Study questions ▸
A – In the piece on Roy Scheider's 1971 breakout, who plays the cop Klute?
B – Pick up the piece on Roy Scheider's 1971 breakout right after its final sentence and keep writing it.

1971: Roy Scheider breaks out in "Klute" and "The French Connection"
"Jaws" (1975) made leading men out of all three of its male leads -- Robert Shaw(who got some action movies and died young at 51), Richard Dreyfuss(who perhaps went the farthest -- winning a Best Actor Oscar for The Goodbye Girl and appearing in Close Encounters the same year), and Roy Scheider.
Scheider outlived Shaw, but couldn't quite keep his leading man career going. He hit big in All the Jazz(replacing, unbelievably, DREYFUSS as an athletic Broadway dance man based on Bob Fosse, who made the film) and held on a bit into the 80s with Blue Thunder and 52 Pick Up.
But before Jaws and everything that followed could happen, Scheider needed to "make his name" in movies, and in 1971, he did it:
He was in The French Connection, which won the Best Actor award for Gene Hackman.
He was in Klute, which won the Best Actress award for Jane Fonda.
So, two quality movies, two hits. The French Connection hit bigger than Klute, with a Best Picture win and a Best Supporting Actor Oscar nom for Roy Scheider -- sympathetic as the buddy movie partner to cop Gene Hackman in a movie that wasn't too buddy-buddy at all.
Both The French Connection and Klute were set in a gritty New York City, "underbelly up" -- though Klute had a bit more glamour given the upperclass world in which call girl Fonda moved.
Scheider's role in Klute was more dangerous to his career, perhaps than his hero cop in The French Connection. In Klute, Scheider is an upper-level "white pimp" working out of a nice apartment with a cover job -- but he is very much a villain, whose control of Fonda (as demonstrated to "nice guy cop" Donald Sutherland as Klute) is the usual "bad guy wins" sort of proposition.

Extracted material ▸

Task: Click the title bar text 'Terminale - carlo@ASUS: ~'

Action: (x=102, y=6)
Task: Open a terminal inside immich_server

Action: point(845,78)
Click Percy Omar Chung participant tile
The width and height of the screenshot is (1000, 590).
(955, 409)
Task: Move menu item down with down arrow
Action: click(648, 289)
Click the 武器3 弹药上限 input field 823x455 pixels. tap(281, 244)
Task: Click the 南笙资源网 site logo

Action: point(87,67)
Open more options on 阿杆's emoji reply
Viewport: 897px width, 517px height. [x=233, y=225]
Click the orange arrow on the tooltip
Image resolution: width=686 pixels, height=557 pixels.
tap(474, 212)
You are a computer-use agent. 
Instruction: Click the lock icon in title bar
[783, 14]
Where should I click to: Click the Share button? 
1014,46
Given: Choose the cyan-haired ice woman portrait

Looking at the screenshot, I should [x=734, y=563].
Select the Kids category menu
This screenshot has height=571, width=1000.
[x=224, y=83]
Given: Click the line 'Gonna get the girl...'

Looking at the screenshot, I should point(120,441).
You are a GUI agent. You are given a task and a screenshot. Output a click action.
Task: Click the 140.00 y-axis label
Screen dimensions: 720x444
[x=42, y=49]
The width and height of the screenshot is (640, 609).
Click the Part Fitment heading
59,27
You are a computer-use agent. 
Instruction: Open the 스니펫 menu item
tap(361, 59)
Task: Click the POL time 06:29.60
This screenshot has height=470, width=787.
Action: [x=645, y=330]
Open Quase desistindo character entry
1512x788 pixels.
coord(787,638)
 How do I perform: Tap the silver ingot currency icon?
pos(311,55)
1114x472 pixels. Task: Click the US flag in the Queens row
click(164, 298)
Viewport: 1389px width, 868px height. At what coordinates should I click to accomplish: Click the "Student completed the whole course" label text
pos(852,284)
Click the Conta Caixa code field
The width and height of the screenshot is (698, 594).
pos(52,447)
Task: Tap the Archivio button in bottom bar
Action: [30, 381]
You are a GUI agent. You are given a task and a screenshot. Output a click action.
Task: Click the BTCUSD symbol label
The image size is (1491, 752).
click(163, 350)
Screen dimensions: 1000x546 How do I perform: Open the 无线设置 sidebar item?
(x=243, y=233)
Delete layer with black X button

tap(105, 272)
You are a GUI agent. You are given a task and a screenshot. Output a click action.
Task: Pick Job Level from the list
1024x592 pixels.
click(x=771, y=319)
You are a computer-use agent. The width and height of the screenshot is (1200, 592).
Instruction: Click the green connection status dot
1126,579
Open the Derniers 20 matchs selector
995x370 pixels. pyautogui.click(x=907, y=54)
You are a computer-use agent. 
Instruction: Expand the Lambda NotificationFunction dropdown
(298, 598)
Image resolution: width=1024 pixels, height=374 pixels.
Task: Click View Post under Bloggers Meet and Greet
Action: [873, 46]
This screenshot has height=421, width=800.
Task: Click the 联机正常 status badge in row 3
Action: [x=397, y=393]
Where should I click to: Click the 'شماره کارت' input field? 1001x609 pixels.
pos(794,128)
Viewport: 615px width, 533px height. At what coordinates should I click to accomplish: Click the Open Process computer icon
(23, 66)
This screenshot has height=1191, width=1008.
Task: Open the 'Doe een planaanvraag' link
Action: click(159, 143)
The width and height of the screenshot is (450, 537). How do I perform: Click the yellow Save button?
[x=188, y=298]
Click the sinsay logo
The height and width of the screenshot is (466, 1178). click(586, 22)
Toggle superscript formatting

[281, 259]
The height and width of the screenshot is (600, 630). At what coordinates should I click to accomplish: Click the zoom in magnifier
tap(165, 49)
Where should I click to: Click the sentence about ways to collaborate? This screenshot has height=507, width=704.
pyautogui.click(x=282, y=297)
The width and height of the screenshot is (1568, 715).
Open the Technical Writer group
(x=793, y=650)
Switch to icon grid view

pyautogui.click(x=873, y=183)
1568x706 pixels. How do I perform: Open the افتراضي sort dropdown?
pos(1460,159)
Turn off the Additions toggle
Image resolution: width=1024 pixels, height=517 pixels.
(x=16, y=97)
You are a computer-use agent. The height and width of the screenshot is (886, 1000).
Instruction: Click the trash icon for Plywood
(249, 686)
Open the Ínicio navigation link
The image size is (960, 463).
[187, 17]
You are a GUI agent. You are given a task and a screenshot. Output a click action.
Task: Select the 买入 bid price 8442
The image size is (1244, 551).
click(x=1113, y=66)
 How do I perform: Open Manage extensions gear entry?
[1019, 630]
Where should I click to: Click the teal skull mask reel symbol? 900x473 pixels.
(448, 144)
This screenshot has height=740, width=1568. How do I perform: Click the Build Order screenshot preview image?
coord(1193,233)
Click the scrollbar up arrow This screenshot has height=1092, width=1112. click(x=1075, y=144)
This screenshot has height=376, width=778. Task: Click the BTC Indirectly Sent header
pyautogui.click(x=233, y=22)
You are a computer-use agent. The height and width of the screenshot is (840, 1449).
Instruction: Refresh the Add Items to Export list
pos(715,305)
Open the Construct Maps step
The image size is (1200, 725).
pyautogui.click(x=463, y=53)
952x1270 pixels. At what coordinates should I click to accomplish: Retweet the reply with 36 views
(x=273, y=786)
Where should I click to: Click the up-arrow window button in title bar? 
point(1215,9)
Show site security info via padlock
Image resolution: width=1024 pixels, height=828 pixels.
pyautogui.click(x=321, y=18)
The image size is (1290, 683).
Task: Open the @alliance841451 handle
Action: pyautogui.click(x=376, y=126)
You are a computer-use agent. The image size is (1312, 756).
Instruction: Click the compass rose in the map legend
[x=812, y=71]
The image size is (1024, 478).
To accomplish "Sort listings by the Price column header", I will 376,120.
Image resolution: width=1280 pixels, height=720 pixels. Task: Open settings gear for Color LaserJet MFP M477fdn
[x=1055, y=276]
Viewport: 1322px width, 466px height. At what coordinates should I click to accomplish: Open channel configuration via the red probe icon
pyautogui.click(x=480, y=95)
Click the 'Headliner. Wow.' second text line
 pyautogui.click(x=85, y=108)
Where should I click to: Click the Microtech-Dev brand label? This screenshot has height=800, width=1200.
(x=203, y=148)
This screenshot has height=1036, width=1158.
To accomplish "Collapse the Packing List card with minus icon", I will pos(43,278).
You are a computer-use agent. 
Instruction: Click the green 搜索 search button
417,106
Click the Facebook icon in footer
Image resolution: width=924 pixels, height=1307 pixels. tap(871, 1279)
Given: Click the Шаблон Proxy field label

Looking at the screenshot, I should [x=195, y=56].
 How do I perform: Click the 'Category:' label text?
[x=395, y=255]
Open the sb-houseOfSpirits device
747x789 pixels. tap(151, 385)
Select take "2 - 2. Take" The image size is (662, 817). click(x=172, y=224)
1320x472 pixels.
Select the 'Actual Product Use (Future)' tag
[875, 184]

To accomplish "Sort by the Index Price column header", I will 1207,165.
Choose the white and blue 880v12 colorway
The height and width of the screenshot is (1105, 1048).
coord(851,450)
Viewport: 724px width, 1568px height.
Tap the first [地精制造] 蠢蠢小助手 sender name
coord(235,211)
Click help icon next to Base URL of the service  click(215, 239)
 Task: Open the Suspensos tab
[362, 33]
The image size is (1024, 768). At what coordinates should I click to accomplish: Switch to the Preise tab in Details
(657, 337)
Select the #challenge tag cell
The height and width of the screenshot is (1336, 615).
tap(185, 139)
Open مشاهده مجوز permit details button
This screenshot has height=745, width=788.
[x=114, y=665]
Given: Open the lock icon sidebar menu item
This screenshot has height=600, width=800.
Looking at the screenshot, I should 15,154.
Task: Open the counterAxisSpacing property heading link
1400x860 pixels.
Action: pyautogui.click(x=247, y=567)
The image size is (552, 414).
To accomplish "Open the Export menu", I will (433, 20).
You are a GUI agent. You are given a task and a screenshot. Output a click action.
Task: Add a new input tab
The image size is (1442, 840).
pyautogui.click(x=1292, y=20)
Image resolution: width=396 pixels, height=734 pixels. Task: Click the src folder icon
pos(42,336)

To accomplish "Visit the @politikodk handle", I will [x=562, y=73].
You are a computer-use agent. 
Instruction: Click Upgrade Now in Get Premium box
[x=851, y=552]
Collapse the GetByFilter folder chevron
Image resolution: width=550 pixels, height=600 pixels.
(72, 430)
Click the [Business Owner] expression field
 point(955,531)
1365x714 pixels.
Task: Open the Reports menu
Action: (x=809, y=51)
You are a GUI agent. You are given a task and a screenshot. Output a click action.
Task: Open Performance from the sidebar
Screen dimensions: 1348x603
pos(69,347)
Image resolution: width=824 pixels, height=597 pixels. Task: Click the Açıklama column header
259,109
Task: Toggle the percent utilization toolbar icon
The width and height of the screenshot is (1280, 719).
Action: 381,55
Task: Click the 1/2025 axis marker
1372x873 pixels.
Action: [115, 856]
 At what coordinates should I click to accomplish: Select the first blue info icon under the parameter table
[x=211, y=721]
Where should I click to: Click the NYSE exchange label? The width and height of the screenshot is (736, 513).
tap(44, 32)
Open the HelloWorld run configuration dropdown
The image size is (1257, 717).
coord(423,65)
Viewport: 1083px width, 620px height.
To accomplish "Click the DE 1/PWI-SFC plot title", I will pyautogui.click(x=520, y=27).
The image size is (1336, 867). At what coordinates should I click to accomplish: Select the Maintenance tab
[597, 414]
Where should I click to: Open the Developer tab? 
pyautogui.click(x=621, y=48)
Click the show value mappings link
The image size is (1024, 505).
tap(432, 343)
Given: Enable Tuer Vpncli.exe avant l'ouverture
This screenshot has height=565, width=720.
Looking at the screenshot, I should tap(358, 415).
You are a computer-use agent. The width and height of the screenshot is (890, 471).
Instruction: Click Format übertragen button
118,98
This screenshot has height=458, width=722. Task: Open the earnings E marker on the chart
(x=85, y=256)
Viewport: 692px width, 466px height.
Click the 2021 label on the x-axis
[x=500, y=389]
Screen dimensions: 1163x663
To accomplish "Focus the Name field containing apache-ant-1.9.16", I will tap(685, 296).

Written answers ▸
A – Donald Sutherland

B –
Indeed, its hard to believe the slimy pimp played by Scheider in Klute being the same "regular guy" on the sea in Jaws...but...that's acting.
"French Connection" director William Friedkin gave Scheider the "American lead" in the international cast thriller "Sorcerer" which was a big flop after Friedkin's two hits(French Connection and The Exorcist.) Friedkin almost had Steve McQueen for the part, but lost him. Schieder's inability to play movie star at McQueen level probably cost him later. "All that Jazz" was a fluke -- Scheider replaced Dreyfuss.
Roy Scheider had a solid, long career until death. He went out as he came in -- a solid character man in support. With some leads in between.
But its fun to see him "making his debut"(after some other unknown movies) all in the same year, only a month or two apart in the fall, as I recall.
The cop in The French Connection. The pimp in Klute. A great launch until that great white shark could make him a star.